There's Sheikh Mohammed bin Rashid Al Maktoum, who has spent millions upon millions in pursuit of his Derby dreams and so far fallen short.
There's Tom McCarthy, a retired school superintendent, taking his chances with his one and only Derby contender ever, General Quarters, who finished 10th.
There's John Veitch, who trained the great Alydar. In 1978, Alydar and Affirmed battled throughout their 3-year-old season, with Affirmed winning the Derby, the Preakness and the Belmont to become Thoroughbred racing's last Triple Crown winner. But it was Alydar, the second-place finisher all the way, who became the champion sire for the storied Calumet Farm in Lexington.

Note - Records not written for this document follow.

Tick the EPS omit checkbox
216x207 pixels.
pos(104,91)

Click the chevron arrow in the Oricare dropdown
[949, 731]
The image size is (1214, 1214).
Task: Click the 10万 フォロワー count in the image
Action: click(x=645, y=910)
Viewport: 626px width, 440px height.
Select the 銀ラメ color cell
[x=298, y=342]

"If you won the Derby all the time, it would be easy to understand why you loved horse racing," said Paul Wagner, the film's director. "If you don't win the Derby, if you never win the Derby, if you face the challenges of rarely winning, which is how most people have to deal with the game, I think it really raises the question, what is it that keeps you going? Why do you love the sport, why do you love the animal? Why do you love the competition?"

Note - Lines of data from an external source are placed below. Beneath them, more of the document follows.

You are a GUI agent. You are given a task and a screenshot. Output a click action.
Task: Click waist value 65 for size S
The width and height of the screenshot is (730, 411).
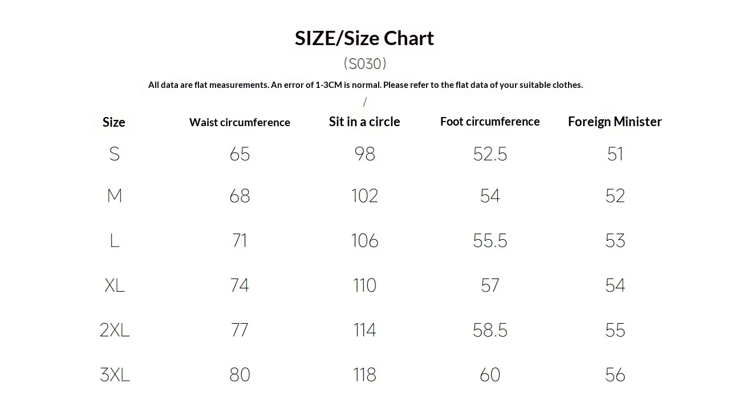[x=240, y=154]
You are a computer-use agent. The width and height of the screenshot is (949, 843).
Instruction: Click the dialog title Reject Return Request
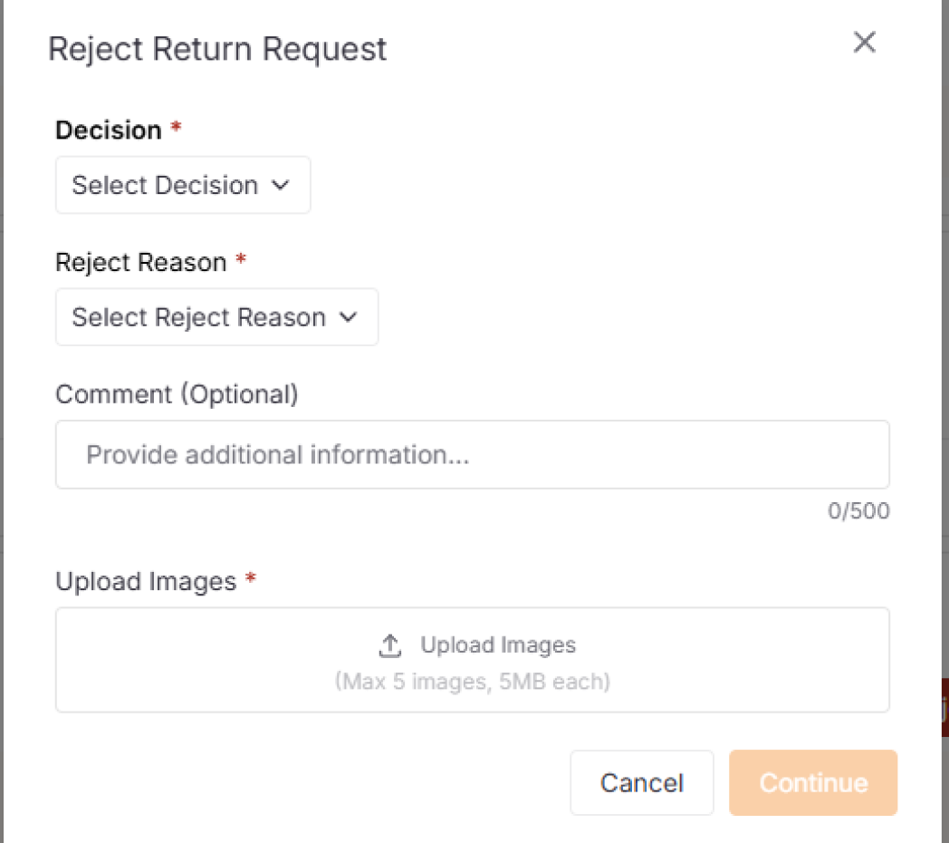point(218,49)
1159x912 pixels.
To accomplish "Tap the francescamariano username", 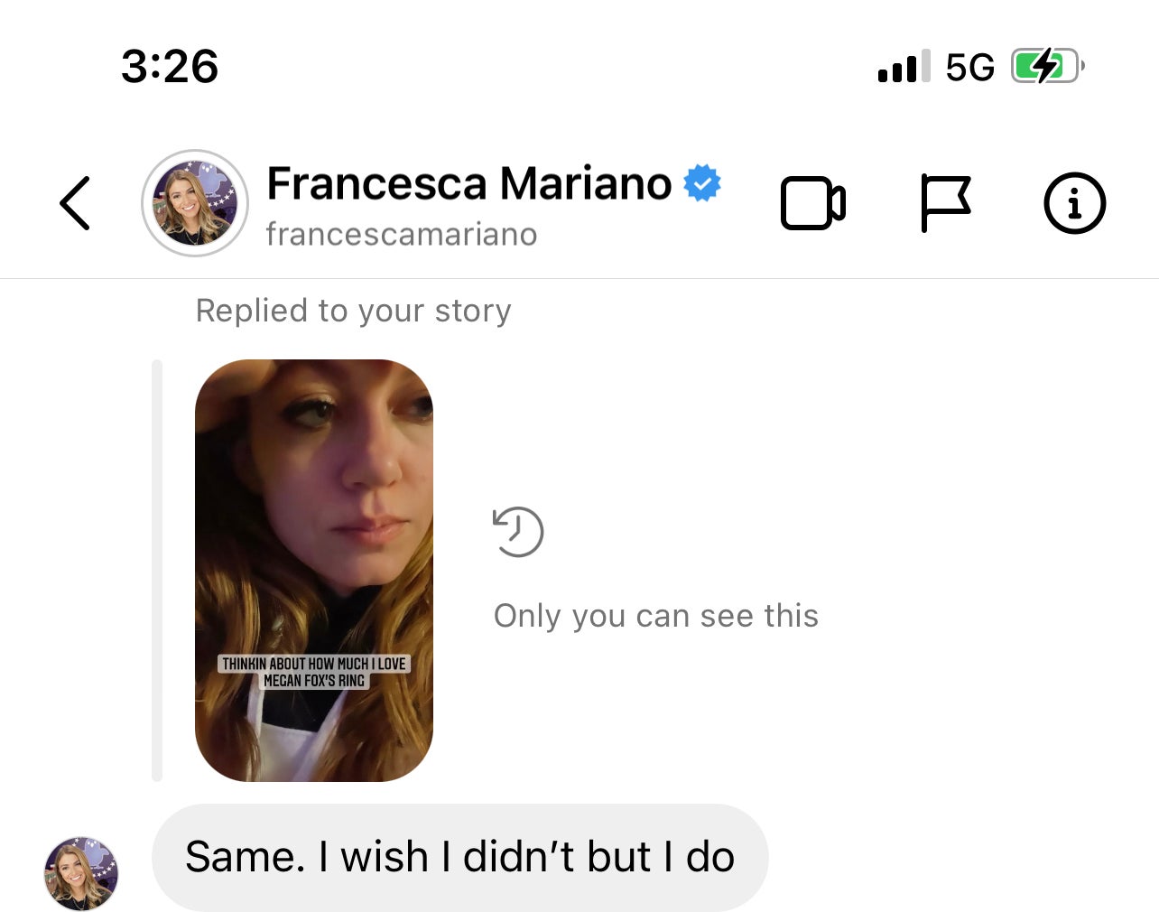I will (402, 235).
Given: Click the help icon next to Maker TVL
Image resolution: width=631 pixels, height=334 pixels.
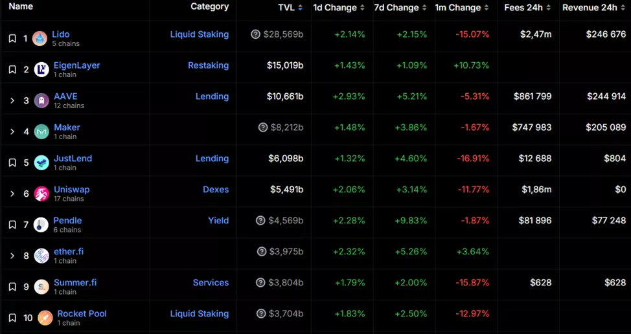Looking at the screenshot, I should (x=263, y=128).
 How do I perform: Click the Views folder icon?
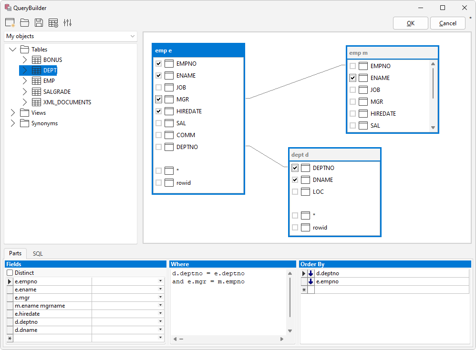(x=24, y=113)
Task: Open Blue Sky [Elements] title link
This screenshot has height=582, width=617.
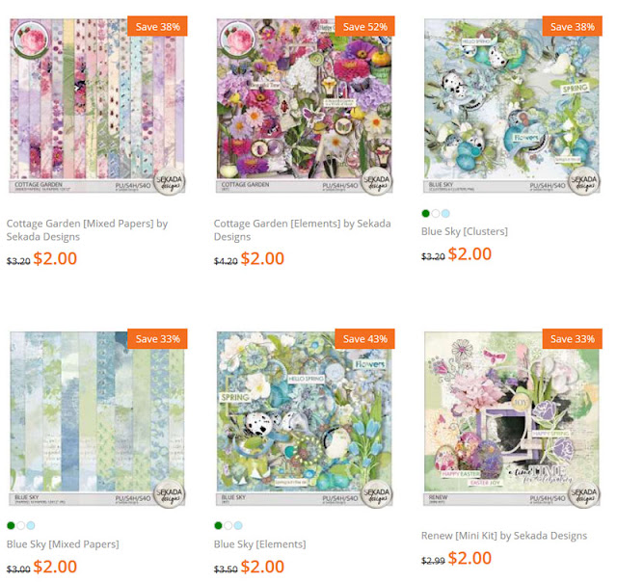Action: tap(259, 544)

Wagner, who won an Oscar in 1984 for The Stone Carvers, has made a career of exploring folklore. He likened the horse industry to a hidden world in American society.
"The film tries to take a longer view, and I hope, in 10 years, it will be a film people will still want to see, that will still be true," Wagner said. "It's not necessarily about the most famous people, although we've got those; it's more about the whole idea of it."
While the film offers an intimate look at the Thoroughbred industry, it encompasses so much (hundreds of years of history) that the thread of tension sometimes gets lost.
And it barely acknowledges the controversies that have raged in the sport in recent years, such as fatal breakdowns, racing medication, the slaughter of retired racehorses and broodmares, or the devastating injuries of riders.
But there also are revealing moments, such as the discussion of racism by black stable workers, including one who said he could not gain acceptance as a trainer; and sexism, as seen through the eyes of female jockeys.
Framed by the racing and breeding year, the film also delves into the high-stakes gamble of Thoroughbred auctions.
In contrast to the barely perceptible head-nods of Sheikh Mohammed that mean thousands of dollars to the auctioneers, there's breeder and consignor Ben Walden, who shows what it really takes to get a horse sold, especially in this economy. Walden works the ring, talking up his yearlings to everyone he can, just looking to keep one from "falling through the cracks," he says.
The film ends back at the beginning: with the birth of a Point Given foal that was bred by Hancock. With its first wobbly steps, the cycle begins anew.
The documentary was the first production funded with KET's Endowment for Kentucky Productions, launched with a $500,000 grant from the National Endowment for the Humanities.